The problem with this argument is that it assumes that no other code could ever “accidentally” exfiltrate a few bytes bit of raw Dual EC output. Yet this is exactly the kind of threat you’d worry about in a deliberately backdoored system — the threat that, just maybe, the developers are not your friend. Thus Dual EC is safe only if you assume no tiny bug in the code could accidentally leak out 30 bytes or so of raw Dual EC output. If it did, this would make all subsequent seeding calls predictable, and thus render all numbers generated by the system predictable. In general, this would spell doom for the confidentiality of VPN connections.

And unbelievably, amazingly, who coulda thunk it, it appears that such a bug does exist in many versions of ScreenOS, dating to both before and after the “unauthorized code” noted by Juniper. This issue was discovered by Willem Pinckaers and can be illustrated by the following code snippet, which Steve Checkoway decompiled (see full context here):

void prng_generate()
{
int index; // eax@4
unsigned int bytes_generated; // ebx@4
int v2; // eax@9
int v3; // eax@12
char v4; // ST04_1@12
int time[2]; // [sp+10h] [bp-10h]@1

time[0] = 0;
time[1] = get_cycles();
prng_output_index = 0; // this is a global
++blocks_generated_since_reseed;
if ( !do_not_need_to_reseed() )
// the routine below fills a buffer with raw Dual EC output
prng_reseed(); // internally sets prng_output_index to 32
for ( ; (unsigned int)prng_output_index <= 0x1F; prng_output_index += 8 )
{
// this loop is supposed to process the same buffer
// through the ANSI (3DES) generator. However, since the
// value of prng_output_index was set to 32 above, it never executes
memcpy(prev_prng_seed, prng_seed, 8);
memcpy(prev_prng_block, prng_block, 8);
ANSI_X9_31_generate_block(time, prng_seed, prng_key, prng_block);

Thus what comes out from this function is 32 bytes of raw Dual EC output, which is all you need to recover the internal Dual EC generator state and predict all future outputs.

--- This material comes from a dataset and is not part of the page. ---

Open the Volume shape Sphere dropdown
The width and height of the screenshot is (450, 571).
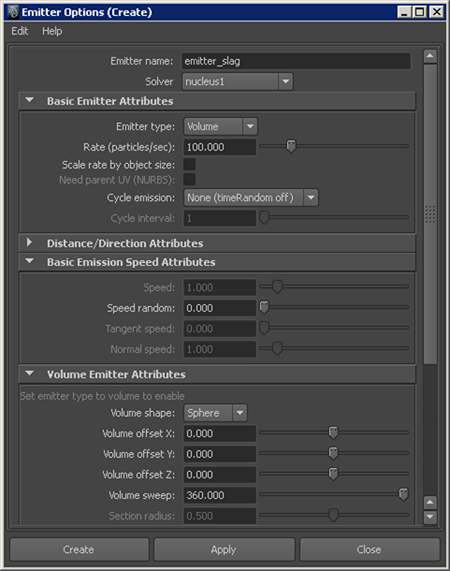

### So if this was the authorized code, what the hell was the unauthorized code?

The creepiest thing about CVE-2015-7756 is that there doesn’t seem to be any unauthorized code. Indeed, what’s changed in the modified versions is simply the value of the Q point. According to Ralf this point changed in 2012, presumably to a value that the hacker(s) generated themselves. This would likely have allowed these individuals to passively decrypt ScreenOS VPN sessions.

In the more recent Juniper patch to fix the vulnerability, is simply set back to the the original Juniper/NetScreen value.

The attacker also replaced some test vectors. But that appears to be it.

To sum up, some hacker or group of hackers noticed an existing backdoor in the Juniper software, which may have been intentional or unintentional — you be the judge! They then piggybacked on top of it to build a backdoor of their own, something they were able to do because all of the hard work had already been done for them. The end result was a period in which someone — maybe a foreign government — was able to decrypt Juniper traffic in the U.S. and around the world.